Poets and Legislators


Over dinner this evening, some friends and I were discussing politics: international, national, provincial, local – at every level. Somehow I must have been more eloquent or persuasive than usual. I was challenged, “If you’ve got so many brilliant ideas, why don’t you run for office and do something with them?” And then followed the reference that made me stop to think a little deeper than usual. “After all, didn’t some English poet say you guys are the unacknowledged legislators of the world?”

Oh yes. Shelley’s remark at the end of his ‘A Defence of Poetry’ taken out of context again, and misrepresented. How could anyone take that term seriously? Poets don’t make rules; they’re more likely to break rules.

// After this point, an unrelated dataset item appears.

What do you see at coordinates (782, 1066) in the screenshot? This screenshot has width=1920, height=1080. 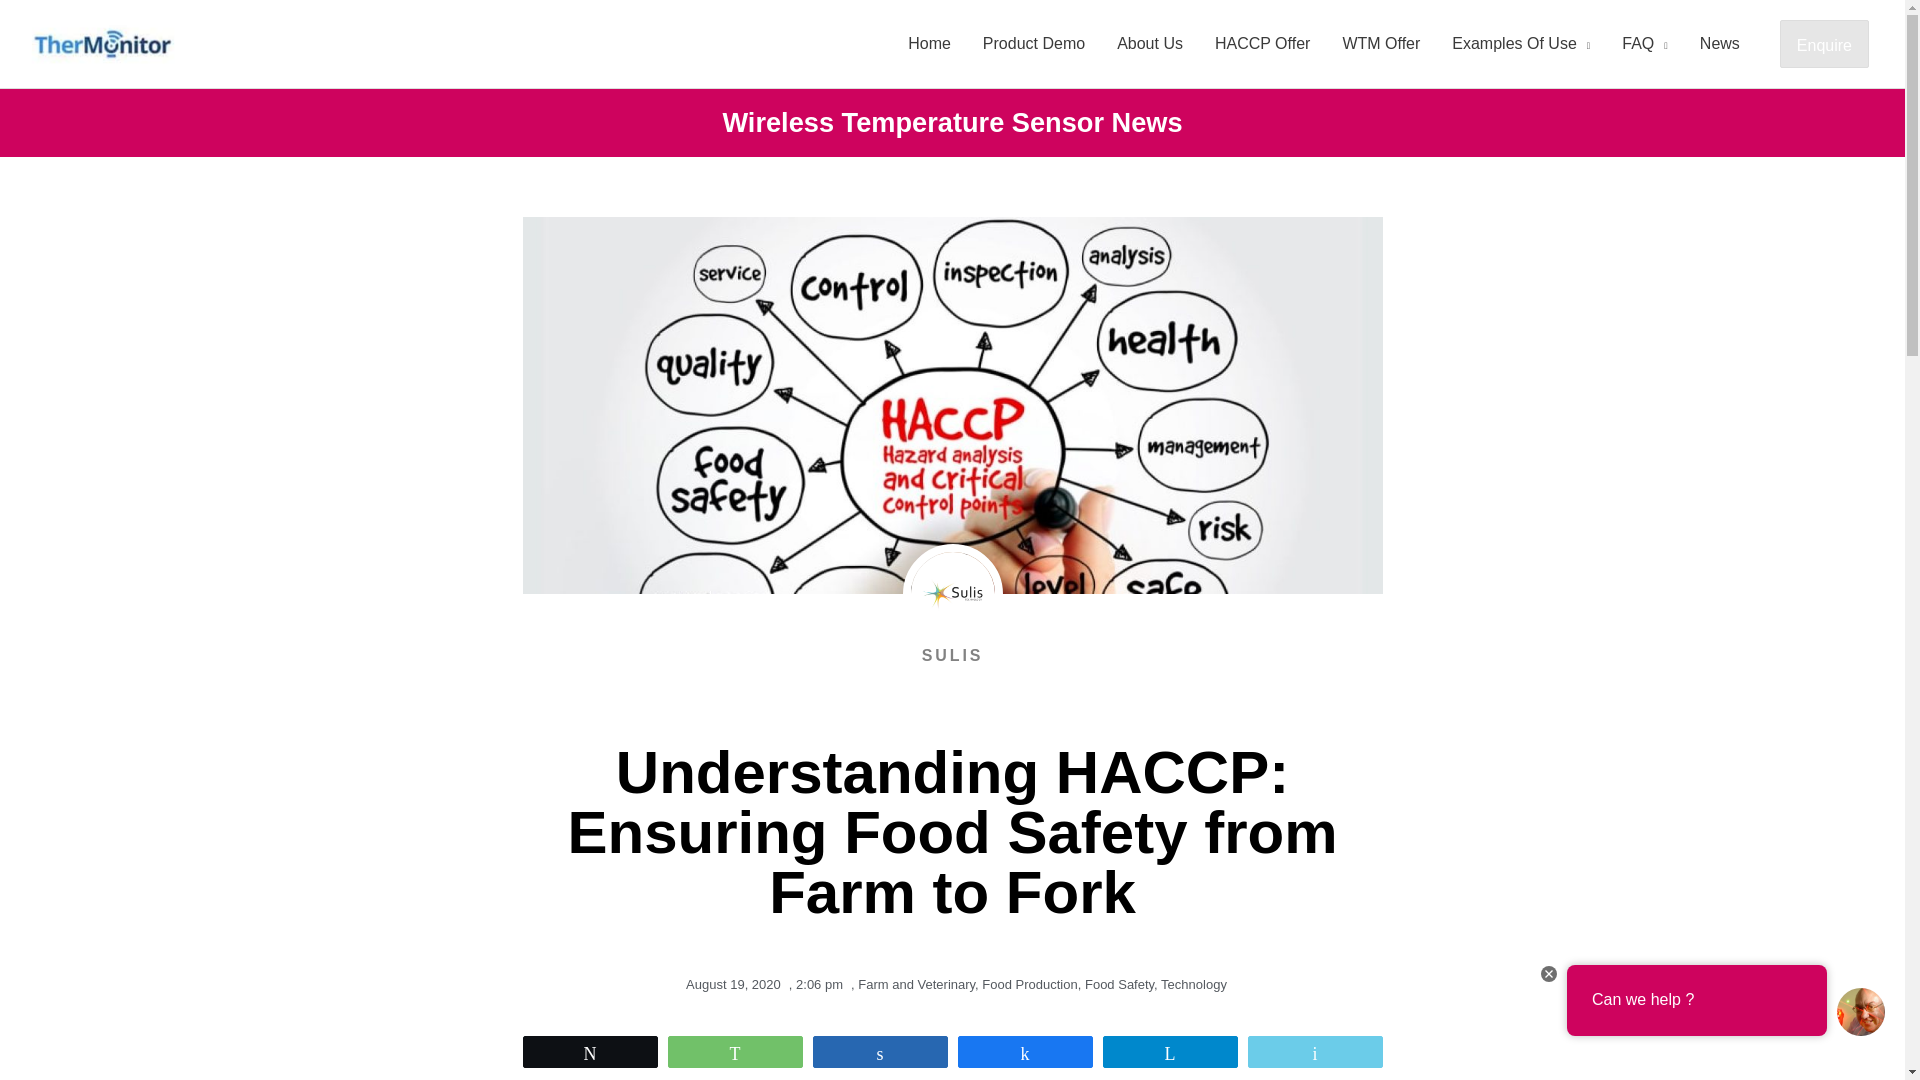 I see `HACCP` at bounding box center [782, 1066].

Even when poets had standing with the chiefs of a tribe or head of a community, they acted as advisers, never as lawgivers. Even today, with the new trend to ‘poets laureate’ any advice they are asked to give has nothing to do with the formulation of laws, only with what may make politicians look good to their constituents. The stuff of poetry, the words and ideas, are only fans and feathers misdirecting attention from the naked dance of money. For most of the time.

That’s the reason I always give, and have for a long time. What I really mean is that I can’t see my words and ideas attracting enough financial support to gain office. And furthermore, words and ideas mean nothing against cash and reputation. Personally, I can neither sell my visions nor prostitute myself.

That doesn’t mean that poets are useless. Poets are idealists, dreamers, seers. More than any others they can imagine what can and should be. The problem, as always, is to persuade the knowledgeable legislators to seek their advice and try to make it reality.